GOAL:
Print every line of the listing below verbatim, omitting the pictures.

[Stored dataset items]
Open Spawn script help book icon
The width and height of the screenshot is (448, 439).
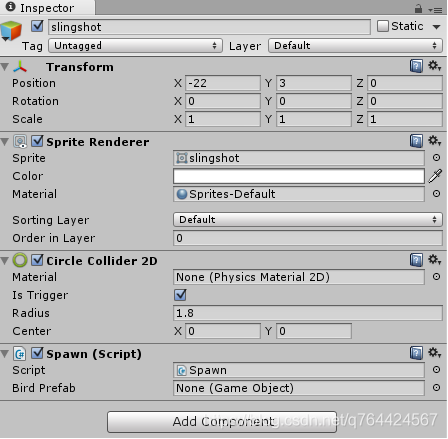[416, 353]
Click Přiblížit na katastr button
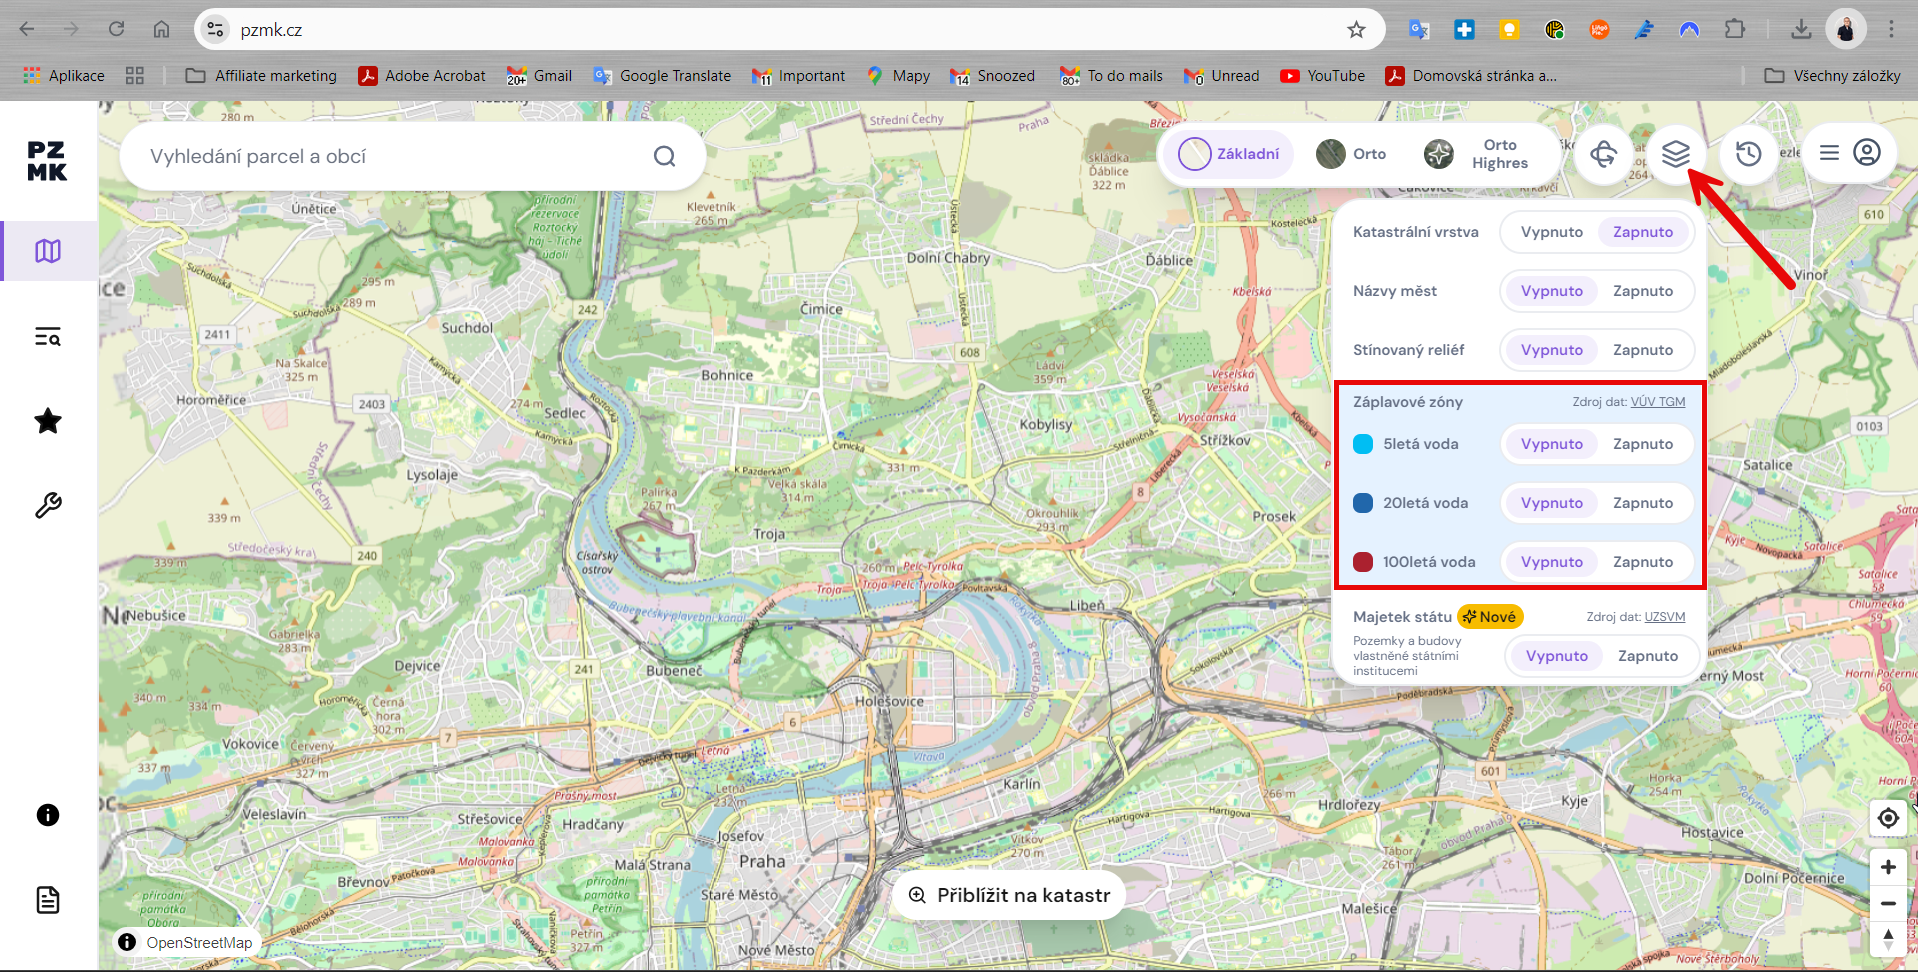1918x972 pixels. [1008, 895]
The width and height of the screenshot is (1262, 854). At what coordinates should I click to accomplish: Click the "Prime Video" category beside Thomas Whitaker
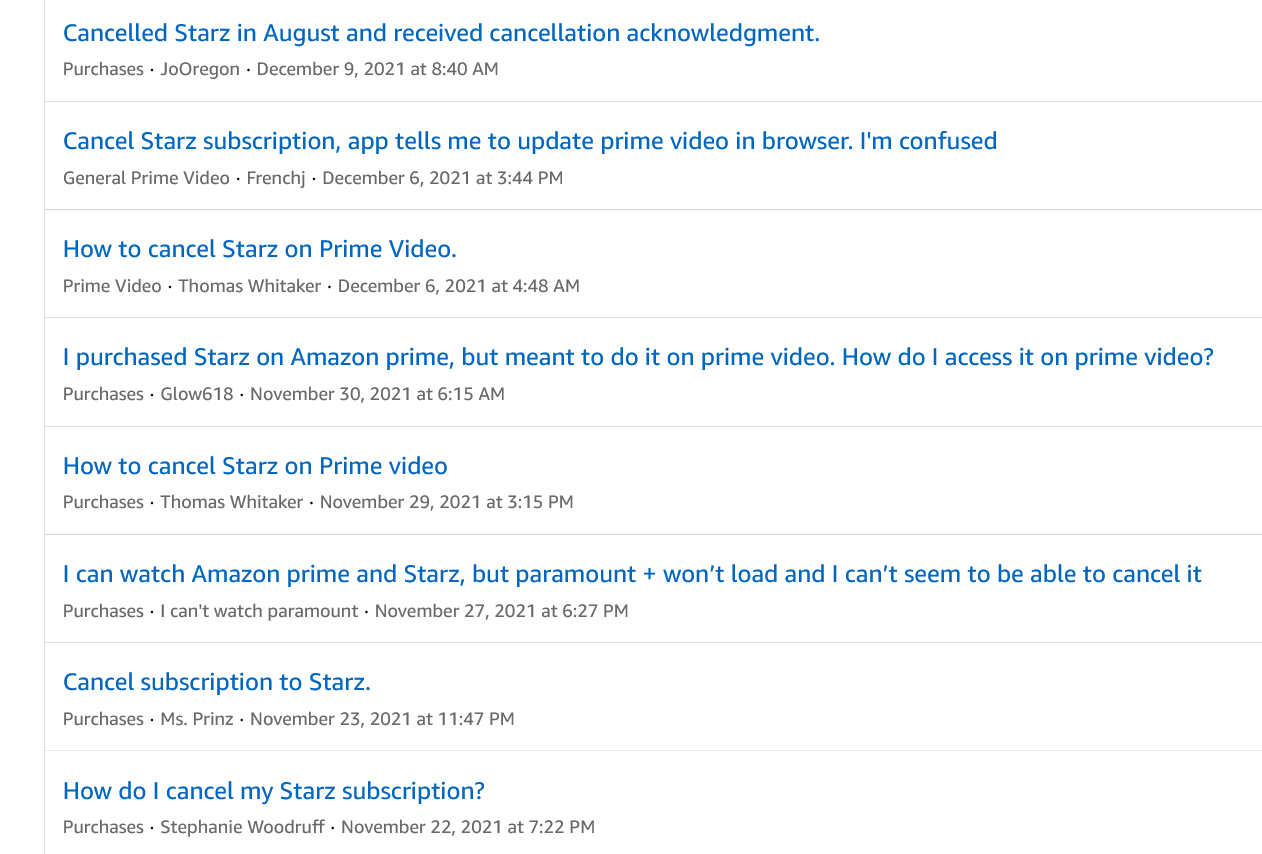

RESPONSE:
Open Spawn script help book icon
The width and height of the screenshot is (448, 439).
[416, 353]
Click Přiblížit na katastr button
1918x972 pixels. [1008, 895]
The width and height of the screenshot is (1262, 854). At what coordinates should I click to accomplish: Click the "Prime Video" category beside Thomas Whitaker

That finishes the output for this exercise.